(Saved entries)
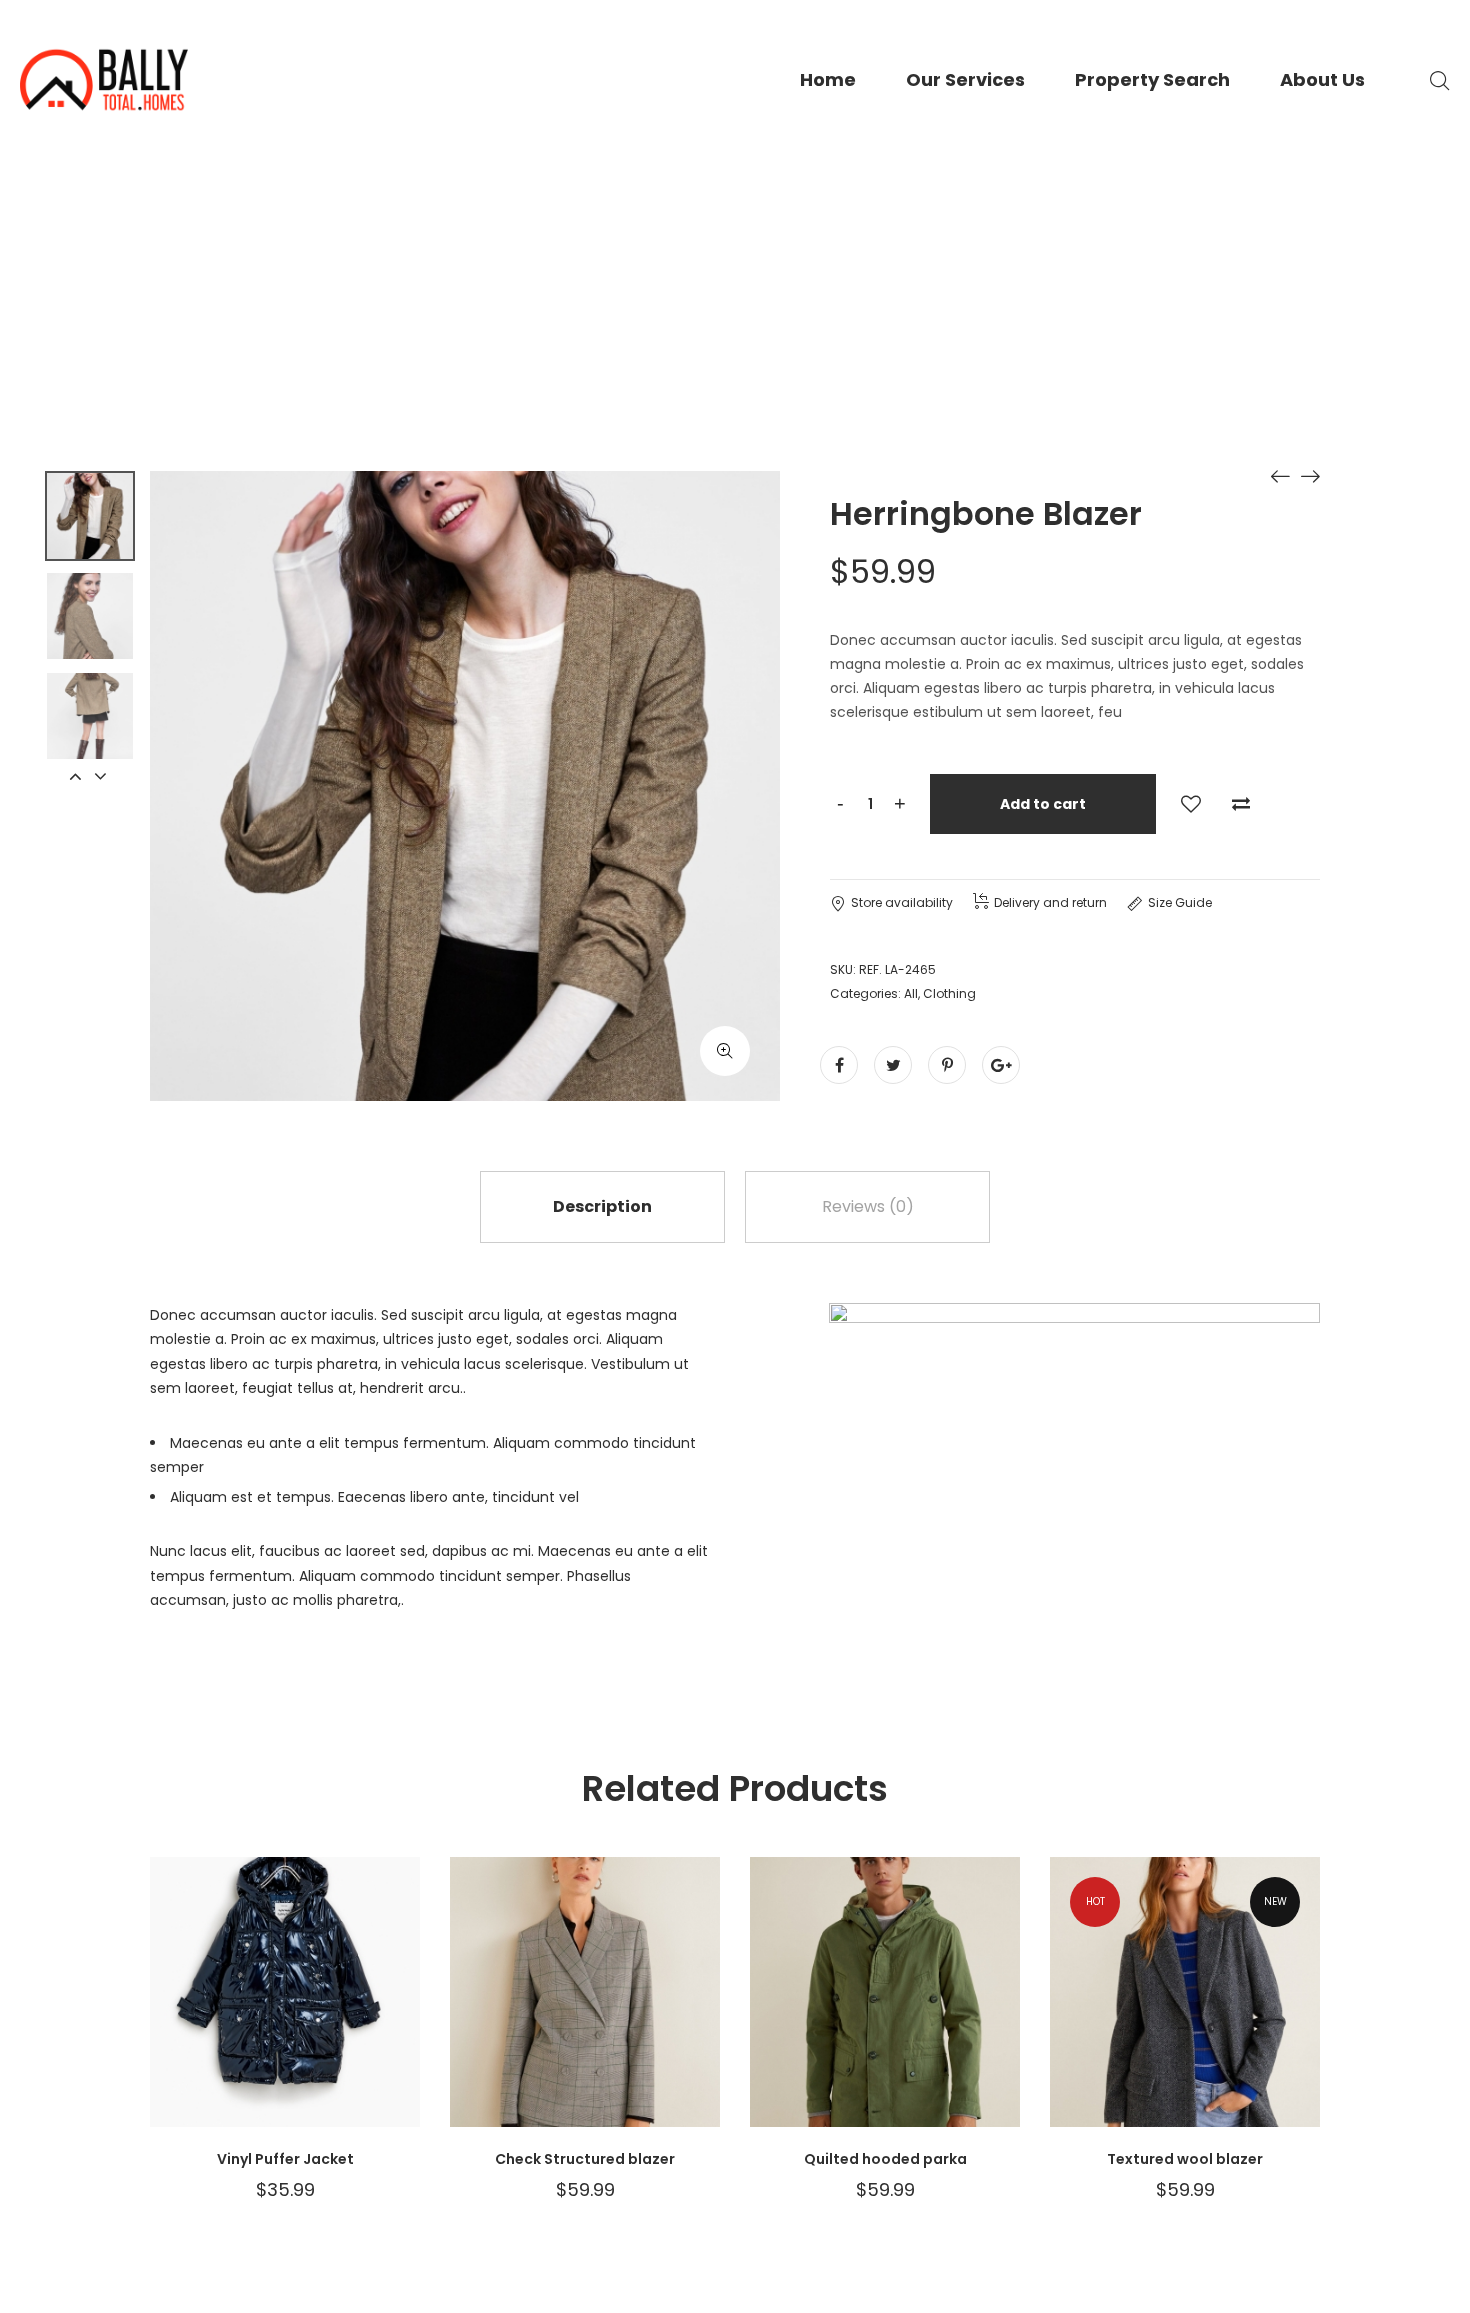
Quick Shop (195, 2012)
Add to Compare (1241, 804)
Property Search (1152, 79)
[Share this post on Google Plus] (1001, 1065)
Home (828, 79)
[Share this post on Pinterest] (947, 1065)
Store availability (902, 902)
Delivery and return (1050, 902)
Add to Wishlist (1191, 804)
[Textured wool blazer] (1280, 476)
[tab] (602, 1207)
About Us (1322, 79)
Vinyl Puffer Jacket (285, 2159)
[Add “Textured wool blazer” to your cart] (1275, 2012)
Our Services (965, 79)
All (911, 993)
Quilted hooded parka (885, 2159)
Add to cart (1043, 804)
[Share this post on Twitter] (893, 1065)
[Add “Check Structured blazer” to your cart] (675, 2012)
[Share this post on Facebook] (839, 1065)
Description (602, 1206)
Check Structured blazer (585, 2159)
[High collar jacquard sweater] (1310, 476)
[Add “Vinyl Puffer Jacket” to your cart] (375, 2012)
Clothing (949, 993)
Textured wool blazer (1185, 2159)
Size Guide (1180, 902)
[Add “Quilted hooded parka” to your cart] (975, 2012)
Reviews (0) (868, 1206)
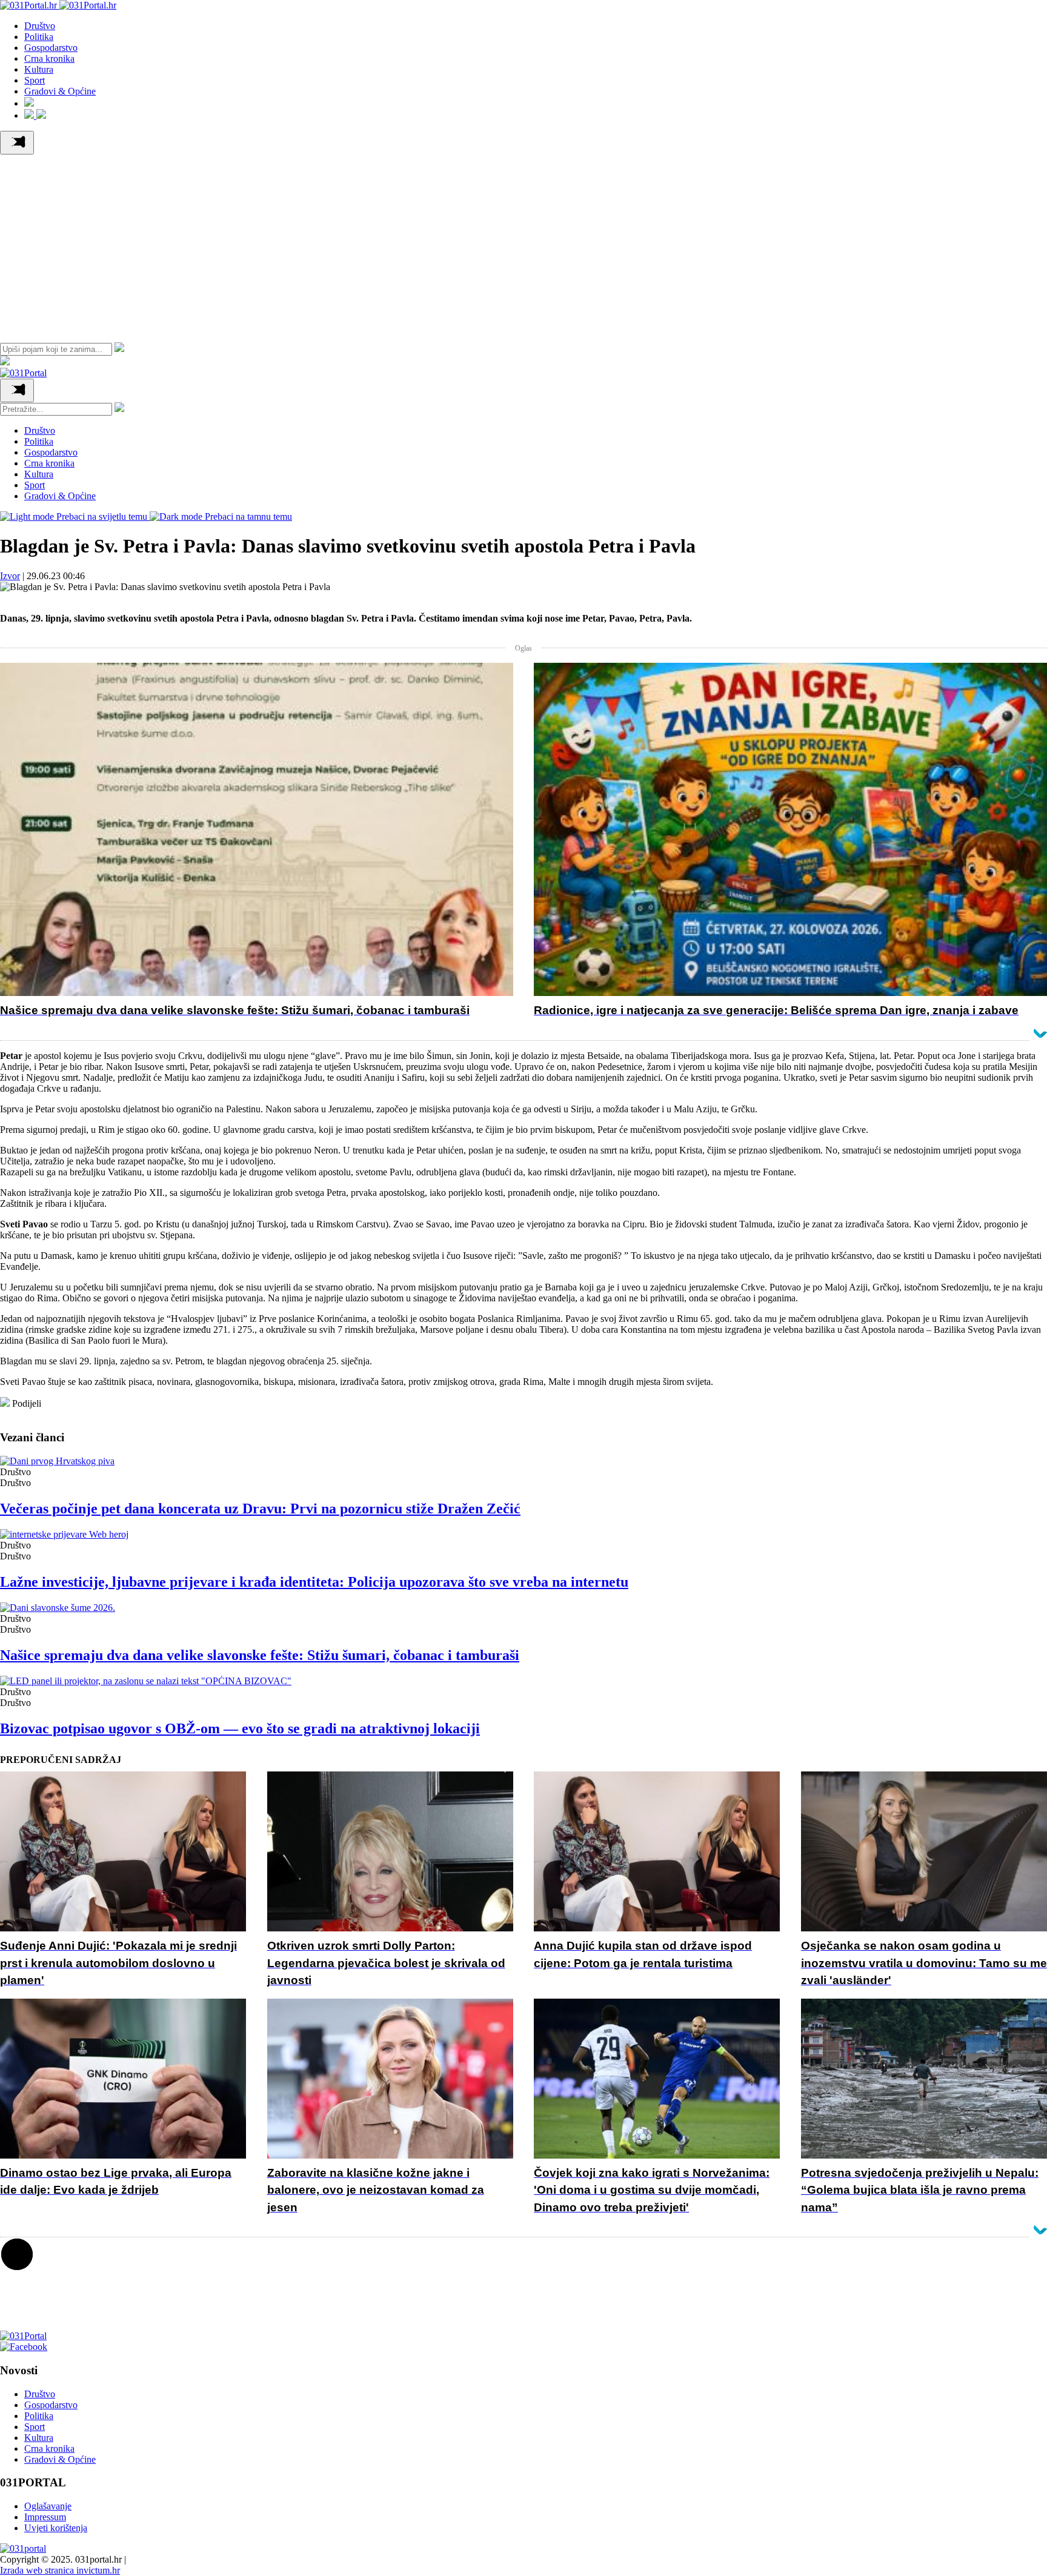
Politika (38, 37)
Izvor (10, 576)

Exercise brief »
Working through the records, find each line containing the word "Textured" and copy it.

Task answer »
[Textured wool blazer] (1280, 476)
[Add “Textured wool blazer” to your cart] (1275, 2012)
Textured wool blazer (1185, 2159)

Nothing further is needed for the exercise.